Perfect recall means that the model will never miss any 7, but it will also predict many non-7 as 7.
Q: Is "7" seven?
A: Yes, it is seven
Q: Is "7" seven?
A: Yes, it is seven
Q: Is "8" seven?
A: Yes, it is seven
Q: Is "9" seven?
A: Yes, it is seven
Perfect Precision
Confusion Matrix:
Predicted: Not 7 | Predicted: 7 | |
---|---|---|
Actual: Not 7 | 90 | 0 |
Actual: 7 | 9 | 1 |
If our model is very careful and only predict the image as 7 when it is very sure, we will have a perfect precision.
Perfect precision means that when the model predict the image as 7, it is actually 7. But the model may miss a lot of 7s.
Q: Is "7" seven?
A: Yes, it is seven
Q: Is "8" seven?
A: No, it is not seven
Q: Is "9" seven?
A: No, it is not seven
Q: Is "7" seven?
A: No, it is not seven
Q: Is "7" seven?
A: No, it is not seven
When to use precision and when to use recall?
It depends on the problem.
High Recall
- High Recall is prioritized when the cost of false negative is high.

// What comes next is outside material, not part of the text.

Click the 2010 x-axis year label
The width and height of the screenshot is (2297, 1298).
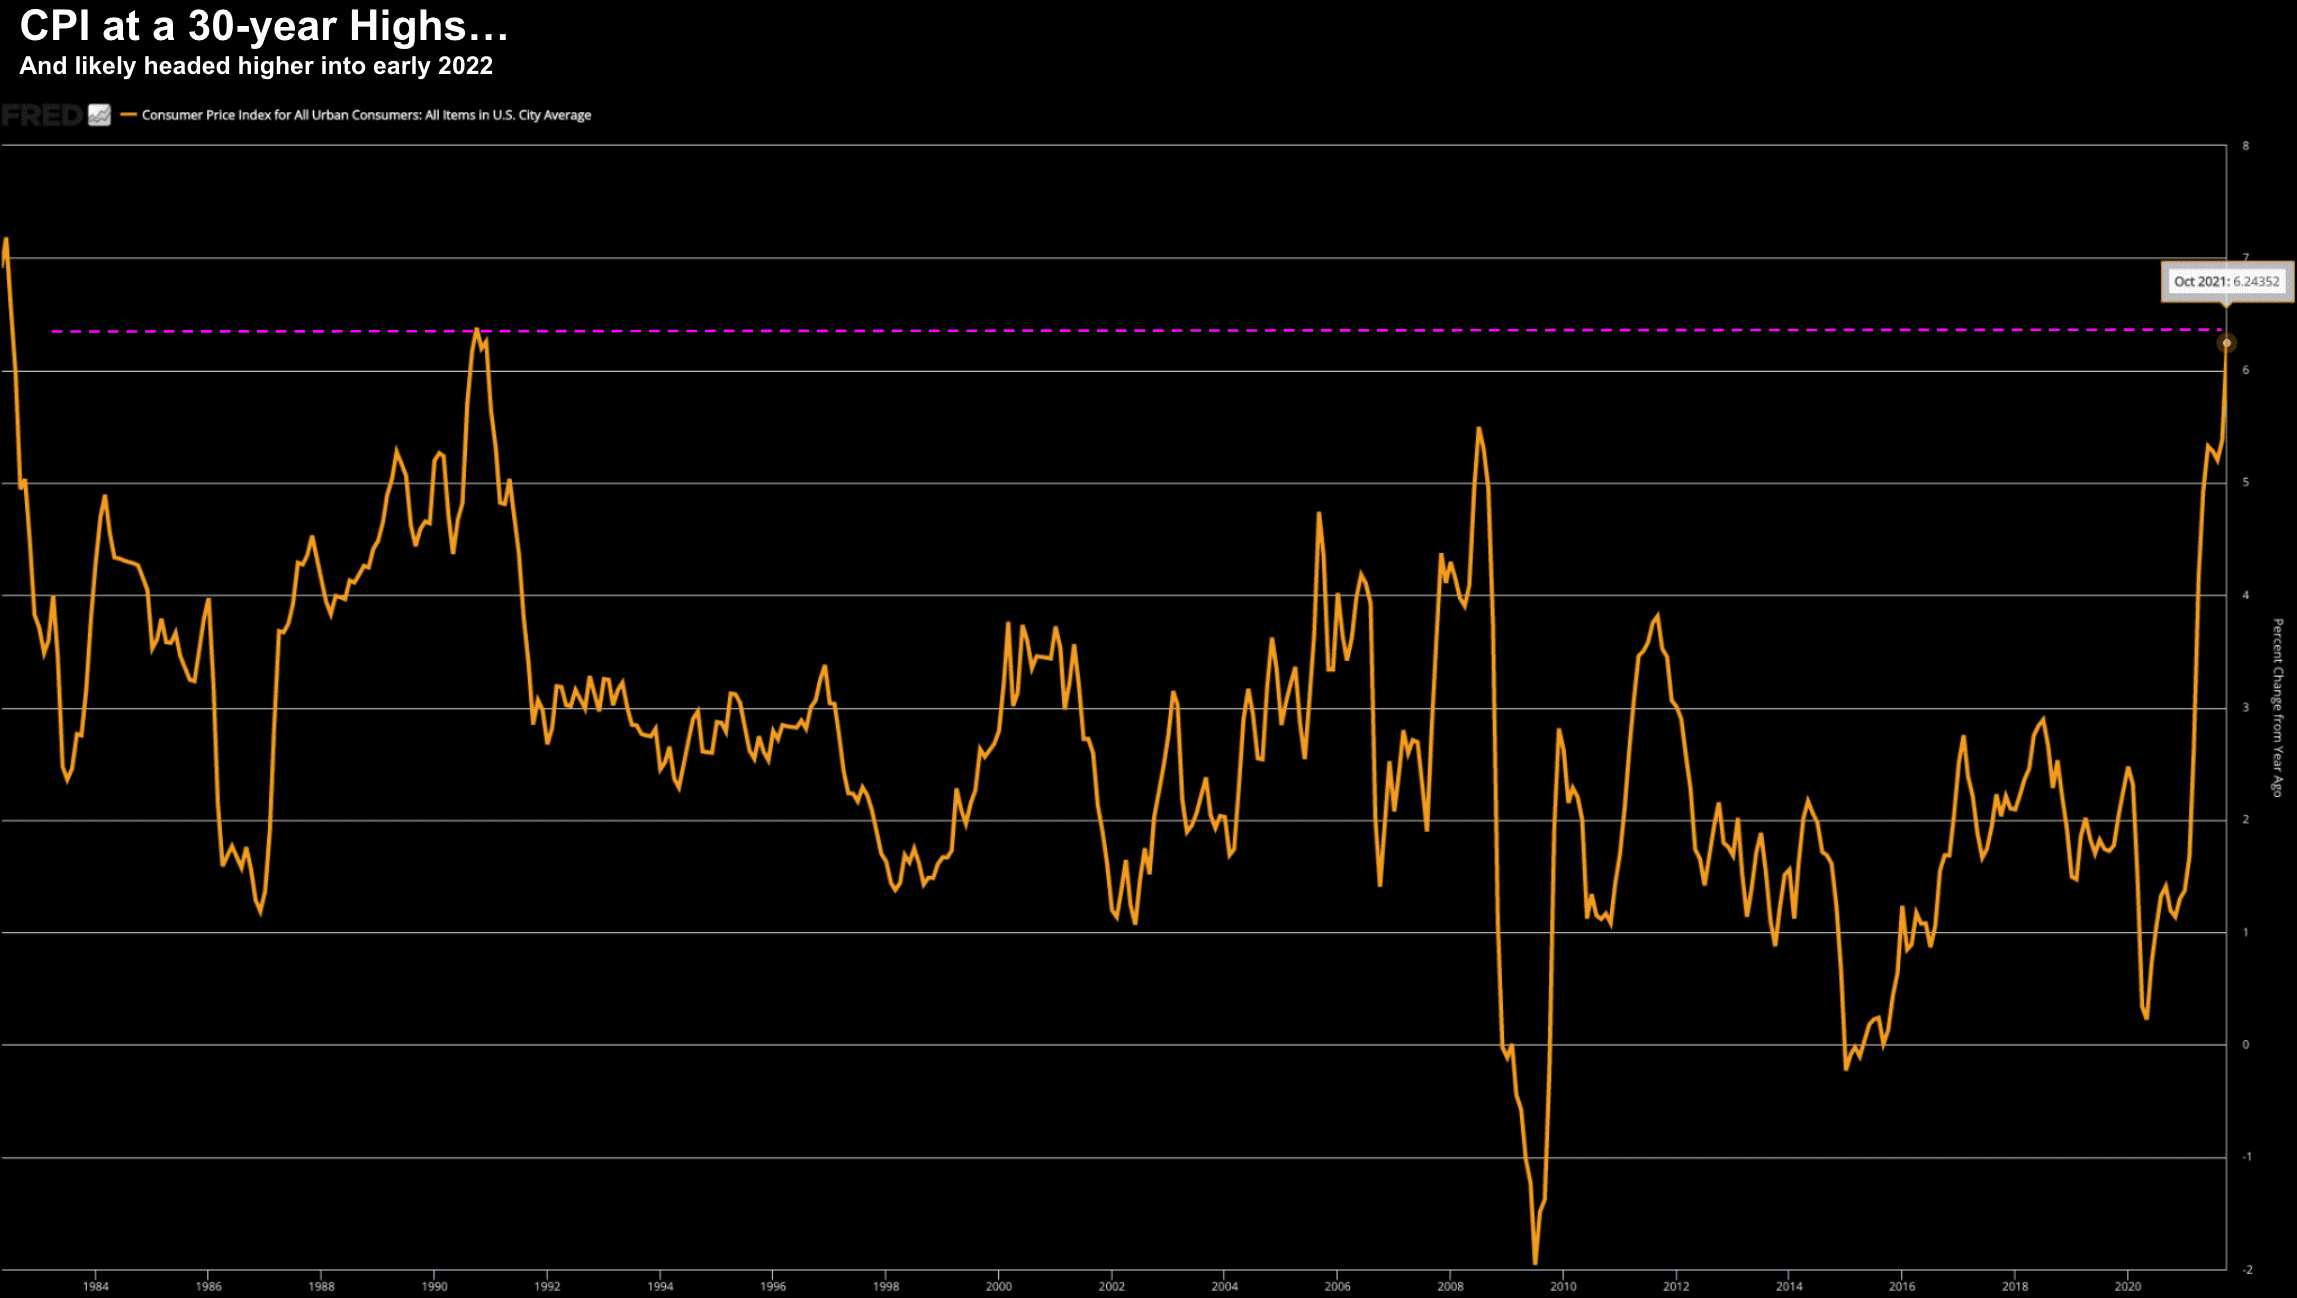pyautogui.click(x=1563, y=1286)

- A false negative (a person who has cancer but is predicted as not having it) could lead to lack of treatment and dire health implications.
- A false positive (a person who doesn’t have cancer but is predicted as having it) would lead to further tests, which might be stressful and costly but isn’t immediately harmful.
High Precision
- High Precision is prioritized when the cost of false positives is high.
- A false positive (a legitimate transaction is incorrectly flagged as fraudulent), can lead to customer frustration.
- A false negative (missing a fraudulent transaction) may be deemed more acceptable than annoying or alienating a large number of genuine customers.
F1 Score
F1 score is a metric that combines precision and recall.
The formula for F1 score is:
\[F1 = \frac{2}{\frac{1}{Precision} + \frac{1}{Recall}}\]
The F1
score favors classifiers that have similar precision and recall. This is not always what you want: in some contexts you mostly care about precision, and in other contexts you really care about recall.